Integrating an economic evaluation within a trial provides researchers the opportunity to collect patient-level data at multiple time points on both cost and effectiveness outcomes, and to measure the comparative impact of treatments on these outcomes while controlling for confounding factors, such as a participant’s medical history and socioeconomic characteristics.
However, bias associated with missing data is a common problem encountered when collecting data from trial participants, and sampling uncertainty must also be accounted for when determining the likelihood that a treatment is cost-effective. The nonparametric bootstrap method is widely recommended to account for sampling uncertainty in economic evaluations, but there are multiple valid approaches that researchers can choose from to address missing data biases. There are also multiple ways of combining these methods together in a single analysis.

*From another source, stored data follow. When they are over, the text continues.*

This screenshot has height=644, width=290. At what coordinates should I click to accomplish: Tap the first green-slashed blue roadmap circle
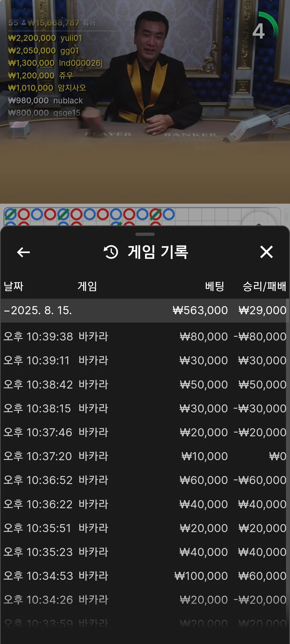point(11,214)
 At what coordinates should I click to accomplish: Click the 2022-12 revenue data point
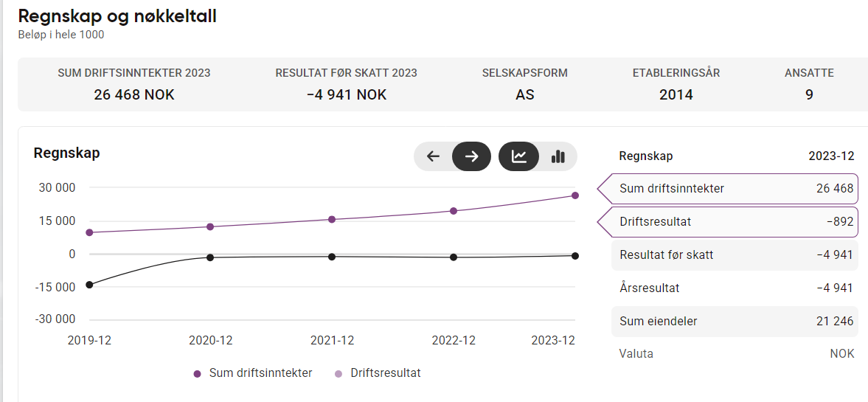coord(454,211)
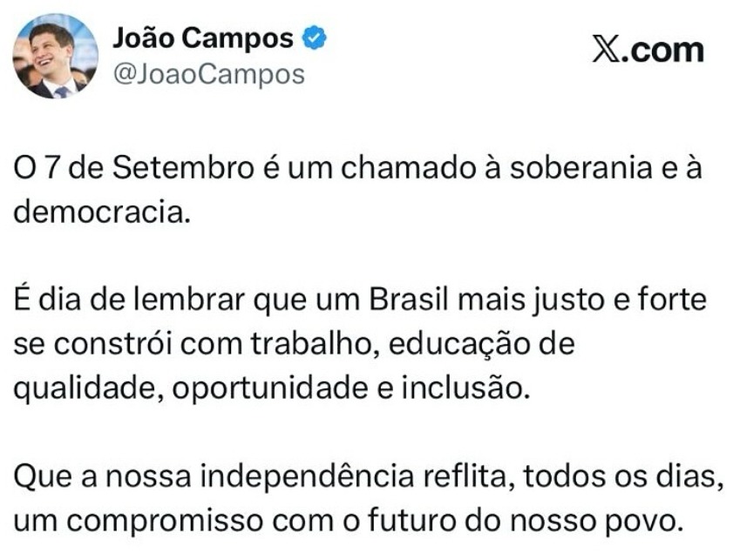Click the word "democracia."
The height and width of the screenshot is (560, 740).
point(102,213)
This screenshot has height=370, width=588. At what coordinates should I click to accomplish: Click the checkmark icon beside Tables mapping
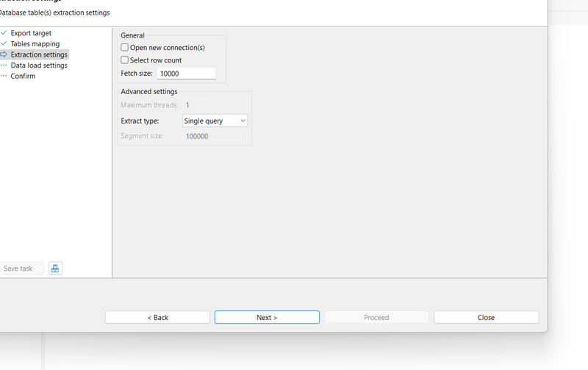[x=4, y=44]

In a new study published in the 2022 theme issue Epidemiological Reviews titled “Clinical Trials: Current Status and Future Directions,” Assistant Professor Ali Jalali from Weill Cornell Medicine; Associate Professor Sean M. Murphy from Weill Cornell Medicine; Professor Rulla Tamimi from Weill Cornell Medicine; and Professor Sterling M. McPherson from Elson S. Floyd College of Medicine at Washington State University, outline potential pros and cons of approaches to address these statistical issues. The authors argue that the method a researcher chooses to implement to correct for missing data bias and how this method is combined with the nonparametric bootstrap are not independent decisions. This poses unique statistical and practical challenges for researchers conducting an economic evaluation alongside a clinical trial.

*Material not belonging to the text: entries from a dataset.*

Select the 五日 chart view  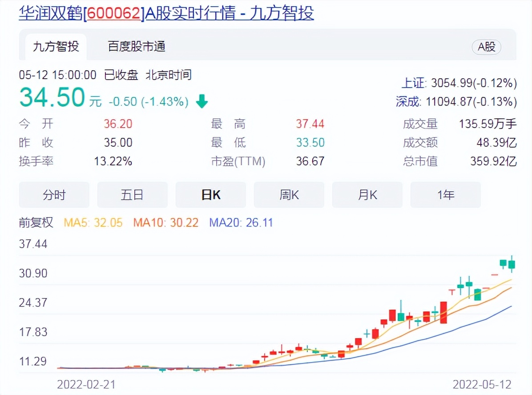click(132, 195)
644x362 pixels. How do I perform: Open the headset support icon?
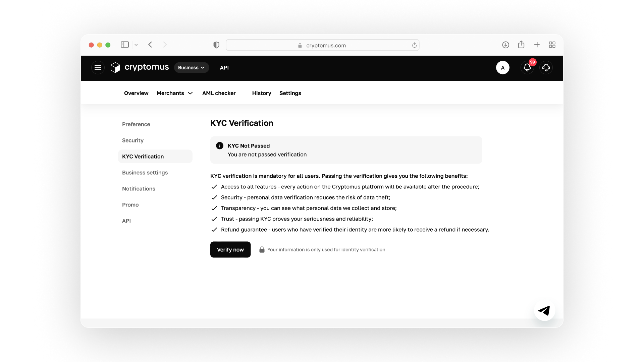[546, 68]
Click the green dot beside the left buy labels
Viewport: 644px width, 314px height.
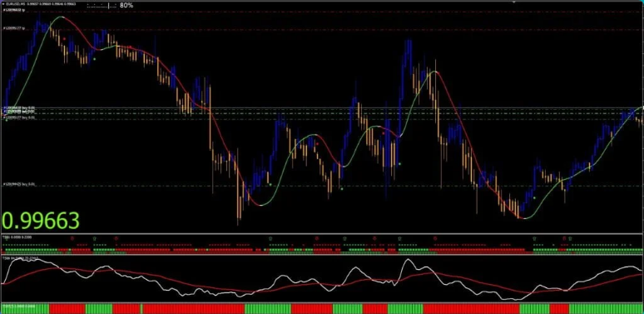point(6,120)
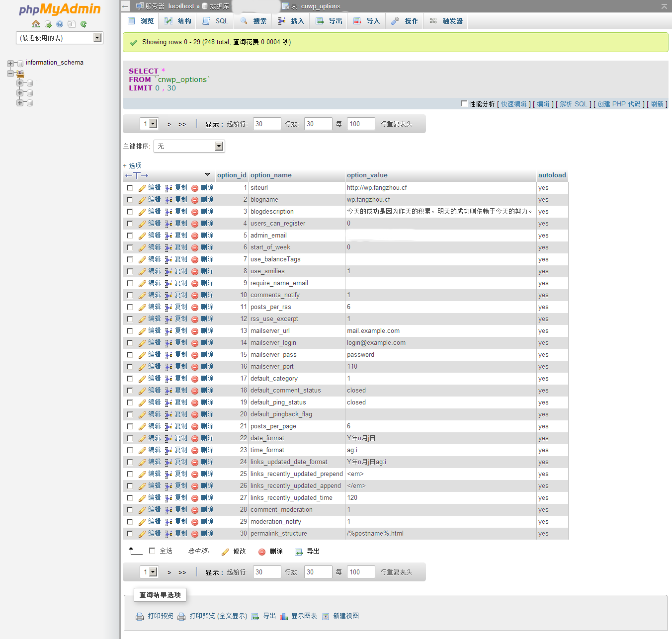Click the Home icon in sidebar
This screenshot has width=672, height=639.
pos(36,24)
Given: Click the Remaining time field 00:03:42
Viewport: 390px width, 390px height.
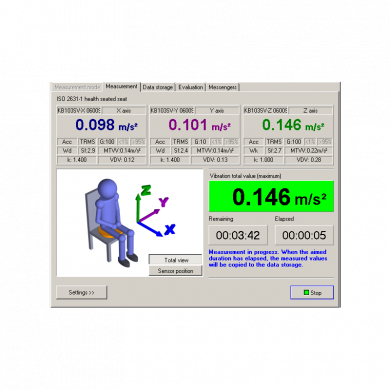Looking at the screenshot, I should pos(238,235).
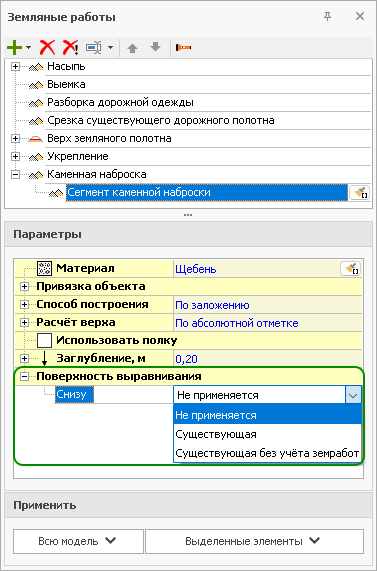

Using prior-published systematic reviews of economic evaluations and a targeted literature search, the authors identified and critically reviewed the statistical methods employed by 29 studies to address missingness, identified whether the nonparametric bootstrap was included in each analysis, and evaluated how each study combined these methods in order to highlight the advantages and shortcomings of each approach. Given the scope and complexity of potential statistical issues that may arise for researchers interested in including an economic evaluation in a clinical trial, the authors recommend establishing close and early collaboration between economists and clinical scientists in the clinical trial design process.